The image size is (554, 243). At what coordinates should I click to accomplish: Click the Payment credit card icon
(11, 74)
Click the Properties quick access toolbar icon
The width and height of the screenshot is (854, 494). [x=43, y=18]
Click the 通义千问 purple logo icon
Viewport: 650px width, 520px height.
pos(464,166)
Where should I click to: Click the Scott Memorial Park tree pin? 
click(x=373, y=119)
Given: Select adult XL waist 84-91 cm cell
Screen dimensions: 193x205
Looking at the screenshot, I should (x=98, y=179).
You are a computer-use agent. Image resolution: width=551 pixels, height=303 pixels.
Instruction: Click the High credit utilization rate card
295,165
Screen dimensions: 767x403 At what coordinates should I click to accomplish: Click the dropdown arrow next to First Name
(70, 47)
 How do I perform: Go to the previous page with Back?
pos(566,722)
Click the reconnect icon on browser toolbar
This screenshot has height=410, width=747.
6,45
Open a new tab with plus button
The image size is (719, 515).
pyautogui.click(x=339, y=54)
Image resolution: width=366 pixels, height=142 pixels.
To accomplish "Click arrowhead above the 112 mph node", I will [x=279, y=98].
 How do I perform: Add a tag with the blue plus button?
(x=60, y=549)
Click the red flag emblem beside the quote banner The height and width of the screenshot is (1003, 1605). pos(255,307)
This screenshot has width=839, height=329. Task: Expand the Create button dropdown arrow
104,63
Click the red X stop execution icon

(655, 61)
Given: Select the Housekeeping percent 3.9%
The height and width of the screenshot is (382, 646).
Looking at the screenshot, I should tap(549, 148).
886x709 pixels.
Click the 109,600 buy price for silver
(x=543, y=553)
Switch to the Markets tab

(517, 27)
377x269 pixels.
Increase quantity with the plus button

• [Job]:
Format every line of the data above as a JSON array of strings, one string per line, omitting blank lines.

• [Task solution]:
[
  "The image size is (554, 243). At what coordinates should I click to accomplish: Click the Payment credit card icon",
  "(11, 74)",
  "Click the Properties quick access toolbar icon",
  "The width and height of the screenshot is (854, 494). [x=43, y=18]",
  "Click the 通义千问 purple logo icon",
  "Viewport: 650px width, 520px height.",
  "pos(464,166)",
  "Where should I click to: Click the Scott Memorial Park tree pin? ",
  "click(x=373, y=119)",
  "Given: Select adult XL waist 84-91 cm cell",
  "Screen dimensions: 193x205",
  "Looking at the screenshot, I should (x=98, y=179).",
  "You are a computer-use agent. Image resolution: width=551 pixels, height=303 pixels.",
  "Instruction: Click the High credit utilization rate card",
  "295,165",
  "Screen dimensions: 767x403 At what coordinates should I click to accomplish: Click the dropdown arrow next to First Name",
  "(70, 47)",
  " How do I perform: Go to the previous page with Back?",
  "pos(566,722)",
  "Click the reconnect icon on browser toolbar",
  "This screenshot has height=410, width=747.",
  "6,45",
  "Open a new tab with plus button",
  "The image size is (719, 515).",
  "pyautogui.click(x=339, y=54)",
  "Image resolution: width=366 pixels, height=142 pixels.",
  "To accomplish \"Click arrowhead above the 112 mph node\", I will [x=279, y=98].",
  " How do I perform: Add a tag with the blue plus button?",
  "(x=60, y=549)",
  "Click the red flag emblem beside the quote banner The height and width of the screenshot is (1003, 1605). pos(255,307)",
  "This screenshot has width=839, height=329. Task: Expand the Create button dropdown arrow",
  "104,63",
  "Click the red X stop execution icon",
  "(655, 61)",
  "Given: Select the Housekeeping percent 3.9%",
  "The height and width of the screenshot is (382, 646).",
  "Looking at the screenshot, I should tap(549, 148).",
  "886x709 pixels.",
  "Click the 109,600 buy price for silver",
  "(x=543, y=553)",
  "Switch to the Markets tab",
  "(517, 27)",
  "377x269 pixels.",
  "Increase quantity with the plus button"
]